Again, low fat high sugar is not ideal, obviously, but given all of the cofounders in dietary science, the effects of eating do not seem to be clear cut, or perhaps they are less dramatic than we would like to think. This study, and the counterpoint here, suggest that to me. A 57 calorie/day (a few almonds) EE is pretty negligible, clearly doesn't sustain. I do agree that attenuation in adherence is a problem for diet studies.
On what planet is increased muscle break down considered a metabolic advantage?
There were 21, not 17 people completing the study.
"A controlled 3-way crossover design involving 21 overweight and obese young adults"
I think "17" refers to the Hall study.
http://ajcn.nutrition.org/content/early/2016/07/05/ajcn.116.133561.ab...
Effects of Dietary Composition on Energy Expenditure During Weight-Loss Maintenance
https://jamanetwork.com/journals/jama/fullarticle/1199154
"REE was 67 kcal/d" versus Hall's averaged 56kcal/d.
Crazy stuff folks.
"wrong according to literally all the current evidence"

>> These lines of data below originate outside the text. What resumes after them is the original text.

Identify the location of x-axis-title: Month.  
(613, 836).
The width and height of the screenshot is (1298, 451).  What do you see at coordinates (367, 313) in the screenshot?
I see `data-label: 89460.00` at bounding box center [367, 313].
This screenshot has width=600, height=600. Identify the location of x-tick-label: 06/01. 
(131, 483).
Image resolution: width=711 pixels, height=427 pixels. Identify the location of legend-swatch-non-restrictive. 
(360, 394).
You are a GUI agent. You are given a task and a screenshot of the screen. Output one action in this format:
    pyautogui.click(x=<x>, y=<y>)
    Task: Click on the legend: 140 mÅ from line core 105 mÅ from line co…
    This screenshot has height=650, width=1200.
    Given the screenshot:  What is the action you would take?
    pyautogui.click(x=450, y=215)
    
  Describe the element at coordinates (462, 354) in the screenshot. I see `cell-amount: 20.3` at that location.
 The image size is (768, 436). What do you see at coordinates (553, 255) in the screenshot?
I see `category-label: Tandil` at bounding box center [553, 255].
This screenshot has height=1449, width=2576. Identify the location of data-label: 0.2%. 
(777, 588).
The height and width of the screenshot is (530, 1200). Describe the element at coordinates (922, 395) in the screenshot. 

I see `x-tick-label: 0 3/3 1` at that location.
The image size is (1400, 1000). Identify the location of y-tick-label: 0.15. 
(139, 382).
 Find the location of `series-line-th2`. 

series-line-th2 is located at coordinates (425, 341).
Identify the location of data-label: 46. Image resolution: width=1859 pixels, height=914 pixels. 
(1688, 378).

Energy Metabolism in the Liver
https://www.ncbi.nlm.nih.gov/pmc/articles/PMC4050641/
"Insulin stimulates glycolysis and lipogenesis, but suppresses gluconeogenesis"
Just absolutely crazy non-sense from an illiterate charlatan.
Fantastic. Except in the real world, where people are NOT on calorie-controlled diets, telling them to "eat less" doesn't work because the energy-dense, insulinogenic foods they're eating pack in the calories while turning on their cravings, make it nearly impossible to slowly and effectively decrease their calorie intake.
Keto diets, Intermittent Fasting, etc. are strategies for the REAL WORLD that attempt to fix the UNDERLYING issues that prevent people from being able to "eat less." A less insulinogenic diet is an attempt to decrease energy-dense processed garbage and stabilize appetite in the hopes that it will lead to a decreased calorie intake (as well as improving other health markers, obviously).
Amazing that so few understand this.